Personal covers make stamp collecting relevant

I will be the first to admit that, when I first heard of picture postage, I wasn’t too impressed.

Admittedly, that was before I started working for Canadian Stamp News, but I just sort of thought the idea of letting people put their own pictures on a stamp was a bit silly. I assumed it would only appeal to a hand full of individuals such as grandparents, self-absorbed brides, egoists of all sorts, and not all the sort of thing a country of Canada’s stature should condone.

Of course, people are always nervous about change, and I still remembered a time when stamps were a selection of definitives, all with the same design with just a different colour and value.

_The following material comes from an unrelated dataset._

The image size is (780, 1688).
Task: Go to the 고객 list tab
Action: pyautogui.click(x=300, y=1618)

My opinion changed a bit when I got involved with stamps on a regular basis, and started to see some really great personalized stamps. Stamp collectors, I realized, could use this as a way to be creative, and to produce some really fascinating mail. I even have a few covers which I decided to keep, just because they were so darn pretty.

More recently Canada Post has joined in, and uses personalized postage for lots of its own commemorative envelopes.

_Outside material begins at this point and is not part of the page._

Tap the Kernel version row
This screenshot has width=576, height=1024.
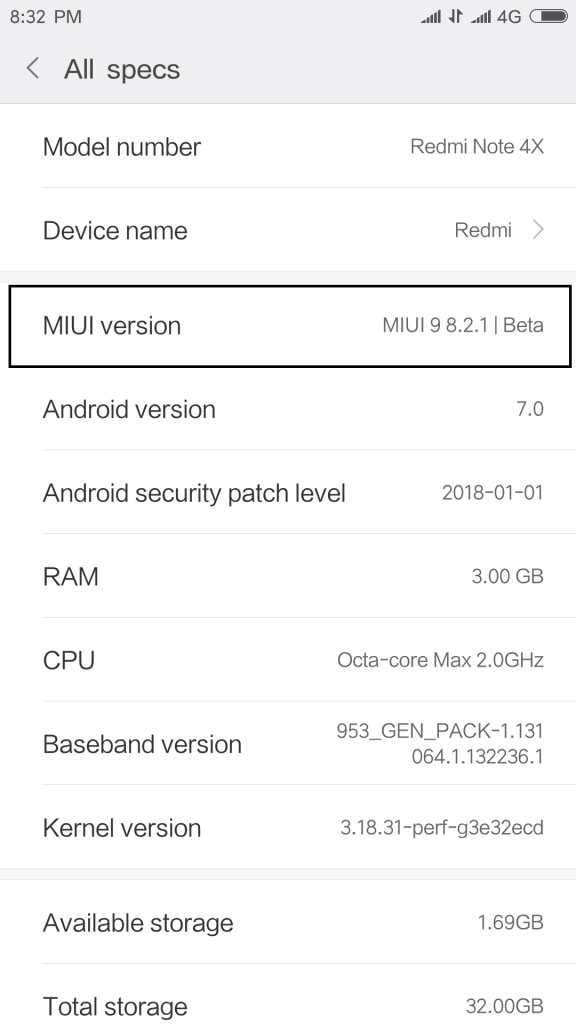tap(288, 827)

Now there have been some bad things. On more than a few occasions I have chased down a report of a new commemorative stamp, just to find out that somebody ordered picture postage, and said “Canada Post has issued this stamp which commemoratives…” Technically that may be true, but we all know it isn’t an official stamp commemorating anything.

In this issue is an article about an issue created in Ottawa to honour a famous Canadian. In this case, personalized postage is the perfect solution.

The subject matter was of local, rather than national, interest. Which means it may not have been totally suitable for a stamp. If the issue had been approved, the advocates would have found they had to surrender control of design and execution over to Canada Post and a design team.

What makes this particularly good isn’t that a small number of people in Ottawa were able to create a stamp. What is good is that a small number of people in Ottawa were able to get intimately involved with philately. So intimate that they become both the creator and the consumer.

If stamp collecting is to survive, I suspect that it will be because it is able to become a more personalized experience than in the past. When baby boomers were all young, it was easier to promote the hobby, just because there were so many more potential collectors. The new generation has fewer people, and thanks to a world built on social media, they are much more self-absorbed than at any time in the past.

I’m pretty sure Canada Post, when this idea first came up, saw it as a way to sell stamps, but it may also be a way to make collecting fun and relevant.